Following a normal schedule of events, a purchaser, after taking the decision of what and where to buy, is normally requested to put down a small deposit ranging from 2.000 to 5.000 Sterling Pounds. Automatically, several protection of consumers acts are applicable to what you have signed and will very much determine the legal position of the parties, regardless of whether you have waived the mandatory protection granted by the law. According to the Supreme Court in Spain, a reservation deposit document, deposit slip, offer and deposit receipt, have to be construed as either being a true purchase-sale agreement or a promise to buy or sell.

Normally, a promise to either buy or sell both parties agree that upon the realisation of certain future events any of the parties will be entitled to compell the other to sign a proper purchase sale contract. Basically, it sets out the lines of the future purchase-sale contract which the parties do not want to commit themselves to. This might be the case where the developer has not obtained the building license or is pending authorisation by regional authorities.
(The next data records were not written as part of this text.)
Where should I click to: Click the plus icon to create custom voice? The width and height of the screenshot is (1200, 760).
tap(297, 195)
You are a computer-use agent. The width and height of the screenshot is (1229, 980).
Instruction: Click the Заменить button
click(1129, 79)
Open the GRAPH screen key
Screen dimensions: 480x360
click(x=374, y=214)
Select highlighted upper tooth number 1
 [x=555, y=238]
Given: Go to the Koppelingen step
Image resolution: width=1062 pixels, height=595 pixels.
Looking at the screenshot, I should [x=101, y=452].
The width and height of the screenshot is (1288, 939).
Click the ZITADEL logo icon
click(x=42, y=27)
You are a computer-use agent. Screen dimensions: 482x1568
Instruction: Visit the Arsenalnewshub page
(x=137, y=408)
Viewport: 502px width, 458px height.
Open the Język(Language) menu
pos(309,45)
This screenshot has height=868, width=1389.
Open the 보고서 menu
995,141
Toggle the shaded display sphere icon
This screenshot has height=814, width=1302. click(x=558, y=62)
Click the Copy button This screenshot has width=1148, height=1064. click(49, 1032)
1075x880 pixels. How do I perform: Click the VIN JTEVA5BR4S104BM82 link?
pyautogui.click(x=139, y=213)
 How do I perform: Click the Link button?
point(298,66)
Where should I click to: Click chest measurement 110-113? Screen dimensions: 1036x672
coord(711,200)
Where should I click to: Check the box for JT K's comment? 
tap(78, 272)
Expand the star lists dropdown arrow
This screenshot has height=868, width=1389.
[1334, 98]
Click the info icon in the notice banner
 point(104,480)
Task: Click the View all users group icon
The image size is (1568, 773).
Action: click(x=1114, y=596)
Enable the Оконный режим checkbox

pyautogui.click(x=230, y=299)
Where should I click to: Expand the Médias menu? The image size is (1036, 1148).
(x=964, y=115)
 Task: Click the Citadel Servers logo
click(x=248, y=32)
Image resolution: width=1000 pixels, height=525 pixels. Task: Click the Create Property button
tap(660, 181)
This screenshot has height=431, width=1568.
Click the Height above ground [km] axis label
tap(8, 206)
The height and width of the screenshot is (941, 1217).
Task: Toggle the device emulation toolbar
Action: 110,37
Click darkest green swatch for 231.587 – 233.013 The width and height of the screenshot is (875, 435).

Likewise, the buyer might be in the process of raising funding or realising a credit due inminently. Once these events occur, the parties are in are bound to enter into a contractual agreement, i.e. purchase-sale contract. Vendor and buyer can compel the other party to sign a proper purchase-sale contract.

It can also be the case that the developer words the promise to buy/sell document to his interest, by for example making the validity of the contract subject to either the granting of a building licence or a certain time limit, whichever happens first, in which case the deposit is refunded without penalty. The Supreme Court draws a very fine line between these two contracts, regarding a promise to buy or sell as a true purchase-sale agreement where the price and the object of the transaction are clearly set out. The difference is important, since a potential buyer might want to buy that property he chose and arrange accordingly his affairs regardless of any future events or vicissitudes.

Every contract is different, as well as the true intentions of the parties, but fortunately developers stand on a very difficult position since Consumers laws are very restrictive regarding contractual terms on promises to buy or sell, and indeed any contract used by developers. In fact, the undersigned is sure that at least 80% of all contracts signed between developers and private purchasers are viced will clauses that are automatically null and void and others which are so confusing that can only benefit the purchaser. The same high court also defines the true nature of these contract regardless of the title given to that contract, since more often than not project developers have poor legal advice and name these contracts with a varied number of erroneous titles.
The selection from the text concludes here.